[Data items]
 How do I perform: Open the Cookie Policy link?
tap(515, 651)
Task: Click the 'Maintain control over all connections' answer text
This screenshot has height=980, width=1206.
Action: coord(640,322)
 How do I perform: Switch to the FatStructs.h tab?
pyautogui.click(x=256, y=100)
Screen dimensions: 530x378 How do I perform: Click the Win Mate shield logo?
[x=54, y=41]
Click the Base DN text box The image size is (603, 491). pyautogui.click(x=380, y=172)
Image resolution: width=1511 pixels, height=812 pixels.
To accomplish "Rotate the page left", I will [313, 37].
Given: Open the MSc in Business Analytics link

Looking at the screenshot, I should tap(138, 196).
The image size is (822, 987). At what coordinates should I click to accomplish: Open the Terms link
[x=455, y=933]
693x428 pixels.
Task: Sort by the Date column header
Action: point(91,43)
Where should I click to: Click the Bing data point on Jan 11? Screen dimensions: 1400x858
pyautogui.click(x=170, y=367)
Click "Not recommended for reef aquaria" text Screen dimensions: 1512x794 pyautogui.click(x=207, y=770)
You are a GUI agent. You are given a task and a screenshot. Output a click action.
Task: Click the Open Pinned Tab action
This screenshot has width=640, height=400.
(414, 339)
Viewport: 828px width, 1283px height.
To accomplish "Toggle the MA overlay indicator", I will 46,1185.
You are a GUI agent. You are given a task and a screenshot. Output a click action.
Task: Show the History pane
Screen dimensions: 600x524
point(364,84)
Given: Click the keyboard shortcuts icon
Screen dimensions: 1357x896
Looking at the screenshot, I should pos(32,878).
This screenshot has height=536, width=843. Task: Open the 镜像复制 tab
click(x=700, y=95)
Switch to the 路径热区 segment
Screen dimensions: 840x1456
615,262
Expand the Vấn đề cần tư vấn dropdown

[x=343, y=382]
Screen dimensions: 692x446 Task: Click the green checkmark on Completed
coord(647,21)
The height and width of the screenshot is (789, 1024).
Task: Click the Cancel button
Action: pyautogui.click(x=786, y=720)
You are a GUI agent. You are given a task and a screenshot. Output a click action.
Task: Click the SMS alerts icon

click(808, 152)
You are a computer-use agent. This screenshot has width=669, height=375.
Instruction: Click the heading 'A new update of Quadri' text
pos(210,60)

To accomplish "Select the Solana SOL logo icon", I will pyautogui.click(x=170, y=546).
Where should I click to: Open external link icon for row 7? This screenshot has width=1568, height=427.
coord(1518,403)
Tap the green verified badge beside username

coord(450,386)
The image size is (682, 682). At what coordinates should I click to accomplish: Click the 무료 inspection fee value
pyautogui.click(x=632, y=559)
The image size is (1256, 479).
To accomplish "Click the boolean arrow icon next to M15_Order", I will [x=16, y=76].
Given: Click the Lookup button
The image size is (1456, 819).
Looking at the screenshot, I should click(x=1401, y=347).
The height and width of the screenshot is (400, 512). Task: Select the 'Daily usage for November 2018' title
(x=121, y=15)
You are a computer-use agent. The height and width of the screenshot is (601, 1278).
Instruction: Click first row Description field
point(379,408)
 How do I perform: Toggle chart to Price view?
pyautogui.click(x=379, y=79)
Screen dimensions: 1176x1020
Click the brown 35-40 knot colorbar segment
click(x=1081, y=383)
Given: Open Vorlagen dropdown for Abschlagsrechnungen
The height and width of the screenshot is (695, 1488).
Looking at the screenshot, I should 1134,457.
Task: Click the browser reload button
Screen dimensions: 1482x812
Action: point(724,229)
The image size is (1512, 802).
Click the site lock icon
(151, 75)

▸ What to work on: Put every line of the data items above into a numbered list, dropping any blank lines.

▸ Finished exercise:
1.  How do I perform: Open the Cookie Policy link?
2. tap(515, 651)
3. Task: Click the 'Maintain control over all connections' answer text
4. This screenshot has height=980, width=1206.
5. Action: coord(640,322)
6.  How do I perform: Switch to the FatStructs.h tab?
7. pyautogui.click(x=256, y=100)
8. Screen dimensions: 530x378 How do I perform: Click the Win Mate shield logo?
9. [x=54, y=41]
10. Click the Base DN text box The image size is (603, 491). pyautogui.click(x=380, y=172)
11. Image resolution: width=1511 pixels, height=812 pixels.
12. To accomplish "Rotate the page left", I will [313, 37].
13. Given: Open the MSc in Business Analytics link
14. Looking at the screenshot, I should tap(138, 196).
15. The image size is (822, 987). At what coordinates should I click to accomplish: Open the Terms link
16. [x=455, y=933]
17. 693x428 pixels.
18. Task: Sort by the Date column header
19. Action: point(91,43)
20. Where should I click to: Click the Bing data point on Jan 11? Screen dimensions: 1400x858
21. pyautogui.click(x=170, y=367)
22. Click "Not recommended for reef aquaria" text Screen dimensions: 1512x794 pyautogui.click(x=207, y=770)
23. You are a GUI agent. You are given a task and a screenshot. Output a click action.
24. Task: Click the Open Pinned Tab action
25. This screenshot has width=640, height=400.
26. (414, 339)
27. Viewport: 828px width, 1283px height.
28. To accomplish "Toggle the MA overlay indicator", I will 46,1185.
29. You are a GUI agent. You are given a task and a screenshot. Output a click action.
30. Task: Show the History pane
31. Screen dimensions: 600x524
32. point(364,84)
33. Given: Click the keyboard shortcuts icon
34. Screen dimensions: 1357x896
35. Looking at the screenshot, I should pos(32,878).
36. This screenshot has height=536, width=843. Task: Open the 镜像复制 tab
37. click(x=700, y=95)
38. Switch to the 路径热区 segment
39. Screen dimensions: 840x1456
40. 615,262
41. Expand the Vấn đề cần tư vấn dropdown
42. [x=343, y=382]
43. Screen dimensions: 692x446 Task: Click the green checkmark on Completed
44. coord(647,21)
45. The height and width of the screenshot is (789, 1024).
46. Task: Click the Cancel button
47. Action: pyautogui.click(x=786, y=720)
48. You are a GUI agent. You are given a task and a screenshot. Output a click action.
49. Task: Click the SMS alerts icon
50. click(808, 152)
51. You are a computer-use agent. This screenshot has width=669, height=375.
52. Instruction: Click the heading 'A new update of Quadri' text
53. pos(210,60)
54. To accomplish "Select the Solana SOL logo icon", I will pyautogui.click(x=170, y=546).
55. Where should I click to: Open external link icon for row 7? This screenshot has width=1568, height=427.
56. coord(1518,403)
57. Tap the green verified badge beside username
58. coord(450,386)
59. The image size is (682, 682). At what coordinates should I click to accomplish: Click the 무료 inspection fee value
60. pyautogui.click(x=632, y=559)
61. The image size is (1256, 479).
62. To accomplish "Click the boolean arrow icon next to M15_Order", I will [x=16, y=76].
63. Given: Click the Lookup button
64. The image size is (1456, 819).
65. Looking at the screenshot, I should click(x=1401, y=347).
66. The height and width of the screenshot is (400, 512). Task: Select the 'Daily usage for November 2018' title
67. (x=121, y=15)
68. You are a computer-use agent. The height and width of the screenshot is (601, 1278).
69. Instruction: Click first row Description field
70. point(379,408)
71.  How do I perform: Toggle chart to Price view?
72. pyautogui.click(x=379, y=79)
73. Screen dimensions: 1176x1020
74. Click the brown 35-40 knot colorbar segment
75. click(x=1081, y=383)
76. Given: Open Vorlagen dropdown for Abschlagsrechnungen
77. The height and width of the screenshot is (695, 1488).
78. Looking at the screenshot, I should 1134,457.
79. Task: Click the browser reload button
80. Screen dimensions: 1482x812
81. Action: point(724,229)
82. The image size is (1512, 802).
83. Click the site lock icon
84. (151, 75)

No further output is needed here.